─── Verilen metin

Metal Dünyası

Çelik

Demir

Maden

Alüminyum

Döküm

E-Dergi SEKTÖRLER HABERLER ÜRÜN TANITIMLARI TEKNİK YAZILAR DOSYALAR RÖPORTAJLAR BAŞARI HİKAYELERİ UZMAN GÖRÜŞÜ YAZARLAR FUARLAR ETKİNLİKLER PROFİLLER Editörden Künye YAYIN KURULU ARŞİV ABONELİK İLETİŞİM
Dr. Veysel YAYAN
Dr. Veysel YAYAN
veyselyayan@celik.org.tr
Dolaylı Çelik İhracatımız, Türkiye’nin Potansiyelini Yansıtmıyor

Dünya Çelik Derneği (worldsteel), otomotiv, makine, beyaz eşya, elektrikli aletler, metal eşya, ulaşım gibi sektörlerin ürünleri içerisinde ihraç edilen çelik ürünlerine ilişkin 2013 yılı verilerini açıkladı. Buna göre, en fazla dolaylı çelik ihracatı yapan ülkeler arasında 67 milyon ton ile Çin Halk Cumhuriyeti ilk sırada yer alıyor. Çin’i, 31 milyon ton ile Almanya, 24 milyon ton ile Japonya, 23 milyon ton ile Güney Kore ve 21 milyon ton ile ABD takip ediyor. Bölgeler itibariyle ise, 136 milyon tonluk dolaylı çelik ihracatı ile ilk sıradaki Asya’nın ardından, 119 milyon ton ile Avrupa Birliği ve 38 milyon ton ile NAFTA bölgesi takip ediyor. 2013 yılında gerçekleştirilen 315 milyon ton seviyesindeki dolaylı çelik ihracatı, dünya görünür çelik tüketiminin % 21, dünya doğrudan çelik ihracatının % 77 oranındaki kısmına tekabül ediyor. Bu durum, doğrudan çelik ihracatına yakın miktarda dolaylı çelik ihracatının bulunduğunu göstermesi açısından dikkat çekiyor.

 

Diğer taraftan, ülkeden ülkeye dolaylı çelik ihracatının yapısı ve sektörel dağılımı da, ilgili sektörlerin gelişmişlik düzeylerine göre farklılık gösteriyor. 2013 yılında gerçekleştirilen 315 milyon tonluk dünya dolaylı çelik ihracatının % 34 oranındaki kısmı, otomotiv sektörüne ait bulunuyor. Otomotiv sektörünü, % 27 oranındaki payı ile  metal eşya ve % 22 oranındaki payı ile makine sektörleri takip ediyor. Örneğin Avrupa Birliği’nde en fazla dolaylı çelik ihracatı yapan sektör % 41 oranındaki payı ile otomotiv olurken, Diğer Avrupa’da % 32 oranındaki payı ile metal eşya; BDT bölgesinde % 32 oranındaki payı ile otomotiv dışındaki diğer ulaşım sektörü, NAFTA’da % 52, ile otomotiv ve Asya’da % 31 ile metal eşya lider sektör konumunda yer alıyor.

──────
─── Veri bölümü

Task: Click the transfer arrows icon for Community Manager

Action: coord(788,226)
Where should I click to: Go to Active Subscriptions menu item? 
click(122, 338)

──────

- [Alıştırma hedefi]:
Dolaylı çelik ihracatı üzerine yazılmış metni, son cümlesinin ardından gelecek biçimde sürdürün. Bu malzemenin dolaylı çelik ihracatını ele alan metinle hiçbir bağlantısı yoktur.

- [Yazılı yanıt]:
 
Geçtiğimiz 10 yıla kıyasla, dünya dolaylı çelik ihracatı içerisinde, AB ve NAFTA’nın payı azalırken, Asya’nın payının artması, AB ve ABD gibi gelişmiş ülkelerde sanayinin dünya ile aynı hızda büyümediğini, buna karşılık Asya bölgesinde sanayinin, dünya ve gelişmiş ülkelerin ortalamasının üzerinde bir hızda büyümeye devam ettiğini gösteriyor.
 
Dolaylı çelik ticaret verilerinde, en önemli göstergelerden birisini de, dolaylı çelik ihracatının, ilgili ülkenin çelik tüketimine oranı oluşturuyor. Dünyanın en büyük 10 çelik üreticisinin dolaylı çelik ihracat miktarlarının görünür çelik tüketimleri içerisindeki payı da bir anlamda ülkelerin gelişmişlik düzeylerini yansıtıyor.  Büyük çelik üreticileri arasında, dolaylı çelik ihracatının, görünür çelik tüketimi içerisindeki payı en yüksek ülkelerin başında Güney Kore yer alıyor. Güney Kore tükettiği çeliğin %31’ini diğer sanayi mamulleri içerisinde dünyanın farklı ülkelerine ihraç ediyor. Güney Kore’yi % 26 oranındaki payları ile Japonya ve Almanya, % 21 ile ABD ve Rusya takip ediyor. Çin dünyanın en büyük dolaylı çelik ihracatçısı konumunda bulunmasına rağmen, yüksek tüketim miktarı nedeniyle, ihracatın tüketimi içerisindeki oranı % 7 seviyesinde kalıyor. Türkiye’de ise, bu oran % 5 gibi son derece düşük bir seviyede seyrediyor. 
 
Türkiye’nin dolaylı çelik ihracatının, kriz etkilerinin derinden hissedildiği 2009 yılı haricinde istikrarlı bir şekilde arttığı, ancak 2013 yılına kadar kriz öncesi olan 2008 seviyesinin altında kaldığı gözleniyor. Bu yönüyle, Türkiye’nin dolaylı çelik ihracatının kriz öncesi seviyesine dönebilmesinin ancak 5 yılda mümkün olabildiği anlaşılıyor. Çelik ürünleri ihracatının halen kriz öncesi seviyesinin altında seyrettiği hususu dikkate alındığında, ekonomide, sanayide ve çelik sektöründe  rekabet gücünü azaltan faktörlerin ağırlığını arttırmaya devam ettiği sonucuna ulaşılıyor.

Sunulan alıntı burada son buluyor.